• [DOCUMENT TEXT]
━━━━

In the meantime, I’ll share with you photos I took after we left that iceberg and stopped at a spot where we could walk around a couple of smaller ones. One in particular had a lot of drifted snow around it, so I’m not sure if I’ll be able to get a 3D file of the whole thing, but it sure had a wide variety of ice formation and profiles that changed as you walked around it. The photos here show some of my favorite views.

Iceberg in sea ice with melt pool
A little pool of water had melted around one end. Our Haagland vehicle is in the distance on the right.
Iceberg frozen in sea ice
Wind-whipped snow and ice.
Iceberg and drifted snow
The drifting snow had curved into smooth, rounded forms.
Iceberg stuck in sea ice
A slight change in perspective shows a different view than the one above, although you can see the same large forms on the left.
Icerberg stuck in sea ice
But the opposite side of the iceberg looks totally different from the side catching the drifting snow.

 

Iceberg stuck in sea ice
This is the only shot I’ve included of the smaller of the two icebergs, because it wasn’t as interesting, although the hook-shaped protrusion popping from the top in this view is certainly quirky.

 

Little Razorback Island
The two smaller icebergs were closer to Little Razorback Island. You can see where pressure ridges have formed near the island.

Erebus Ice Cave: The Sequel

Ice cave
On my second visit to the ice cave, I experimented with indirect lighting and got some otherworldly images.
Mt. Erebus
Smokin’ hot: Tuesday you could see that Mt. Erebus is an active volcano, with a little puff of white smoke rising above the crater at the summit.

━━━━

• [RECORDED INFORMATION]
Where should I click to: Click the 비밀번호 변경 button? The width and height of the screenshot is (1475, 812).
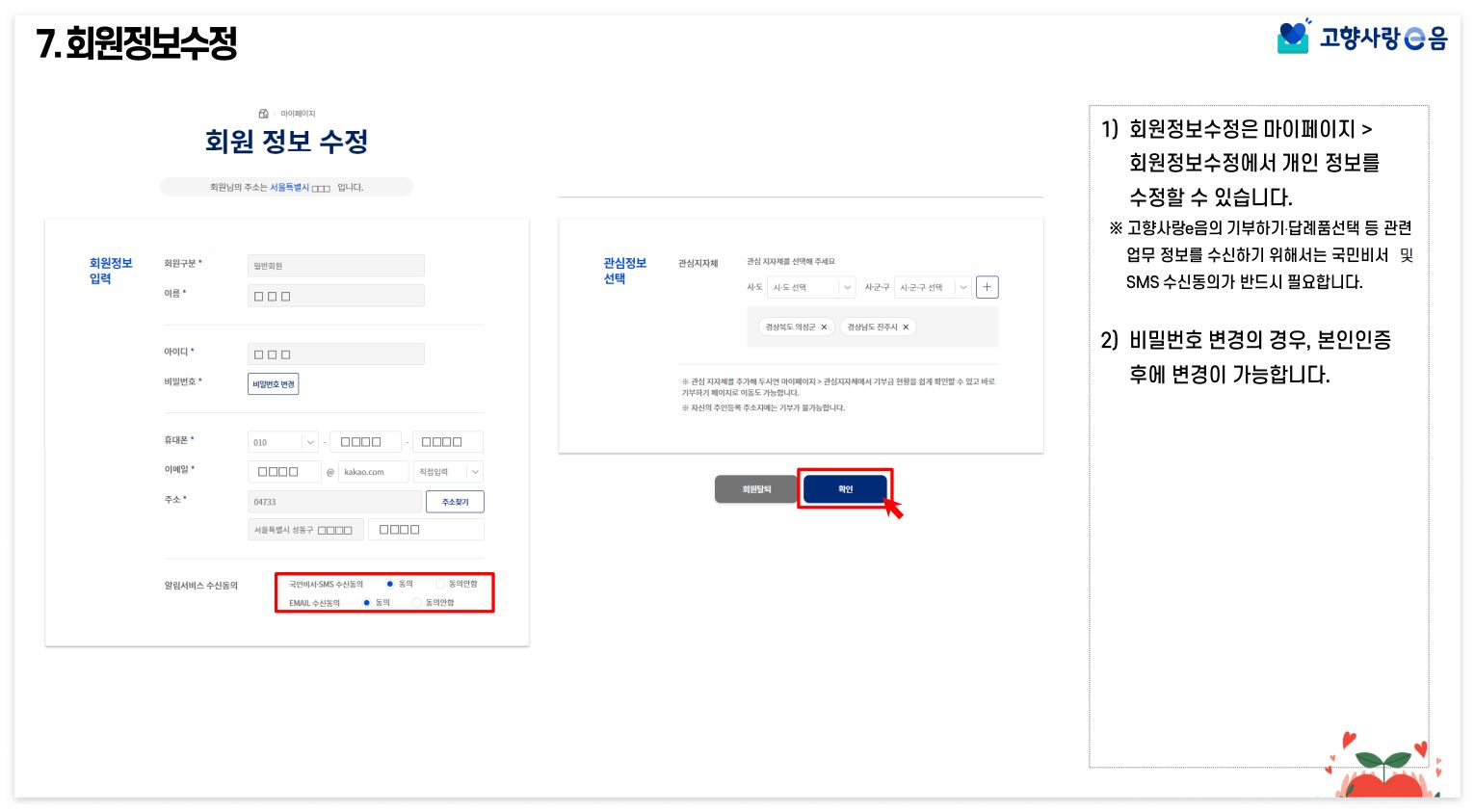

━━━━

• [AIM]
Answer these questions using the text about the icebergs and the ice cave:
(a) What is visible in the distance on the right in the photo with the melt pool?
(b) Which island were the two smaller icebergs closer to?
(c) What could be seen on Tuesday showing that Mt. Erebus is an active volcano?

• [THE RESULT]
(a) The Haagland vehicle.
(b) Little Razorback Island.
(c) A little puff of white smoke rising above the crater at the summit.